#### Testo scelto ####

Da quattro anni risiedo stabilmente a San Giovanni a Teduccio, un quartiere popolare nella periferia orientale di Napoli, dove comunque, avendo casa, venivo già prima.
Viverci ormai stabilmente mi ha permesso una piena immersione nella realtà di questo posto, prima soltanto parziale. La zona in sé non è certo tra le migliori, ma è un quartiere popolare pulsante di vita e di gente vera - presso la quale mi sono sentito molto più a mio agio rispetto al quartiere Chiaia, zona bene e di lusso, del quale sono originario - e che ha molte potenzialità inesplorate e, con sincerità, mi sono sempre sentito molto di più "sangiuannaro" di quanto i miei abbiano cercato di farmi sentire "chiaiese". E questo per tanti motivi. Tanto per iniziare, rispetto a dove vivevo prima, è piena di sole. Al mattino, affacciandomi alla finestra, il Vesuvio con le sue ginestre e un sole splendente sembrano quasi salutarmi mentre un nuovo dì principia. E dalla traversa, dove vivo, del corso principale, si arriva facilmente ad un mare abbracciato da uno dei panorami più belli della mia città, ove se attivassero i depuratori e le acque tornassero pulite, si potrebbe generare un turismo tale da triplicare il valore della zona.

####

Cosa fare: Riporta parola per parola il passo del testo su San Giovanni a Teduccio che comincia con "Da quattro anni" e prosegue fino a "venivo già prima.". Il materiale proviene da un'altra fonte, diversa dal testo.

#### Estratto dalla fonte ####

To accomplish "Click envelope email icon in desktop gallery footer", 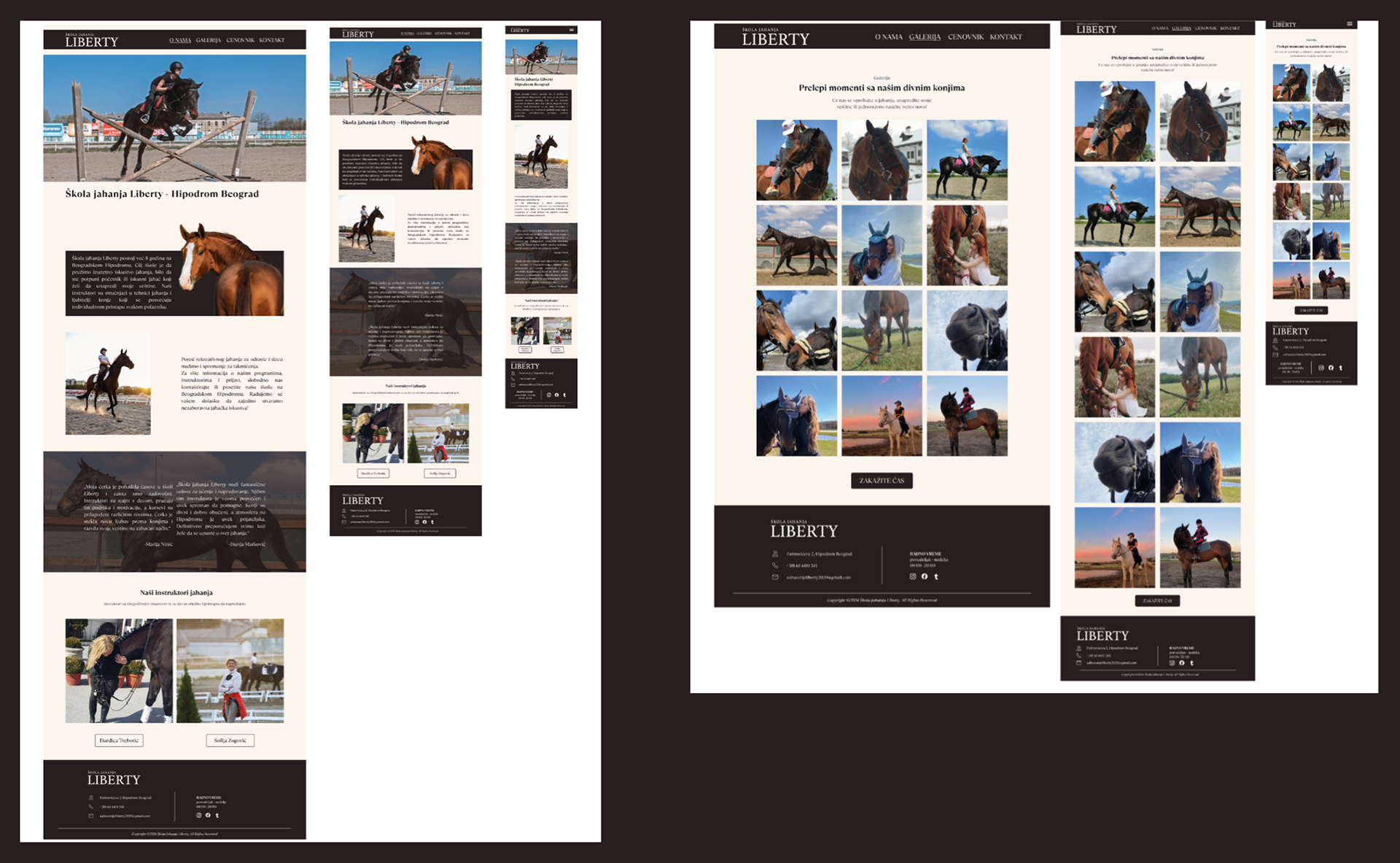I will [775, 577].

####

Risposta:
Da quattro anni risiedo stabilmente a San Giovanni a Teduccio, un quartiere popolare nella periferia orientale di Napoli, dove comunque, avendo casa, venivo già prima.